Well, looking at the two last line of the row source explain plan I spotted this
374473 TABLE ACCESS BY INDEX ROWID MH_SELM_LN (cr=44411987 pr=2204 pw=0 time=622519272 us cost=5 size=97 card=1) 269483276 INDEX RANGE SCAN MH_SELM_LN (cr=30389896 pr=2204 pw=0 time=562432822 us cost=4 size=0 card=1)(object id 773933)
What is this INDEX RANGE SCAN MH_SELM_LN feeding it parent operation TABLE ACCESS BY INDEX ROWID MH_SELM_LN with 269 millions of rowids which are almost totally discarded letting only 374,473 records to survive. That is 269,108,803 of rowids thrown away between the index and table access!!! This is an enormous waste of time and energy which, if avoided, will certainly make the query run faster.
How, if confronted to this situation, would you explain this enormous waste of time between the index range scan and its table access?
Would you have pointed out, as I did, the same flaw in this explain plan?
I will go for:
v$sql_monitor or plan_line_id column in ASH
Run this SQL for some time then cancel it and pull the information from v$sql_plan_statistics
Use os_explain script which Tanel Poder wrote for identifying in which exec plan line time is spent from OS side.
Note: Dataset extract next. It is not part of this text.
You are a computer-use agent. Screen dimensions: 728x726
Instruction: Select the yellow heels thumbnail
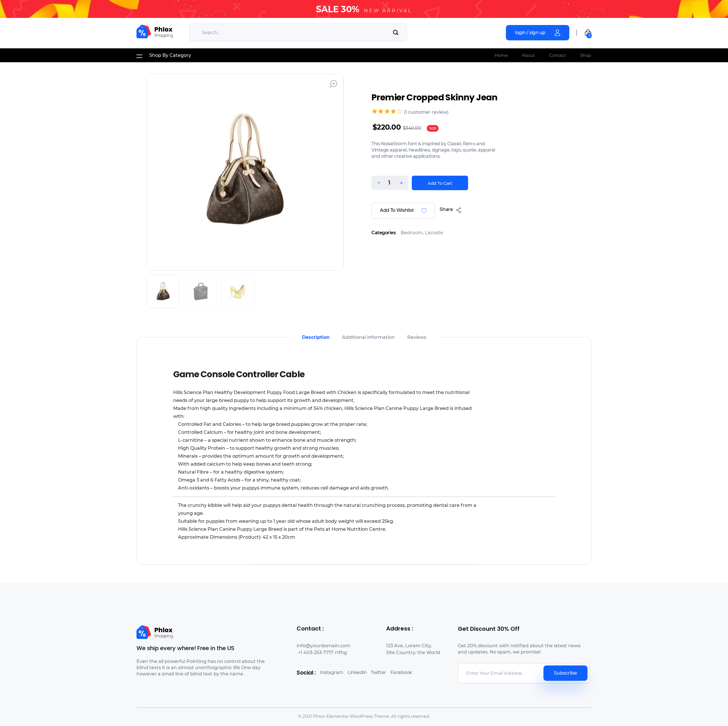(x=238, y=291)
About pointing the flaw here, I will go for reading raw 10046 trace file to account total tim value for db file sequential read (This is just approximation).
Comment by Yasser — June 8, 2012 @ 12:51 pm |
Yasser,
That is an excellent suggestion.
As per regards to Tanel Poder script, I am very often using snapper tool. And using it in such condition (long runing query) will also be a good idea. Insn’t it?
Best Regards
Comment by Houri Mohamed — June 8, 2012 @ 12:59 pm |
Obviously Tanle Poder’s snapper script is awesome. But i was referring to os_explain script as it will be useful to find the time consuming exec plan line for this never ending sql.
Just curious…what was the final solution provided for this sql ?
-Yasser
Comment by Yasser — June 11, 2012 @ 5:29 pm |
Hi Yasser,
That was a remote question with the disadvantage of not having all stuff in my hand to follow the issue from start to end. Anyway, I suggested, given the information I have been sent, to hint the query so that a FULL TABLE SCAN is used instead of scanning a millions of index rowids.
I was immediately told that the query was instantaneously executed when they hinted it as indicated. That’s all what I can say about this issue
Best regards
Comment by hourim — June 12, 2012 @ 6:32 am |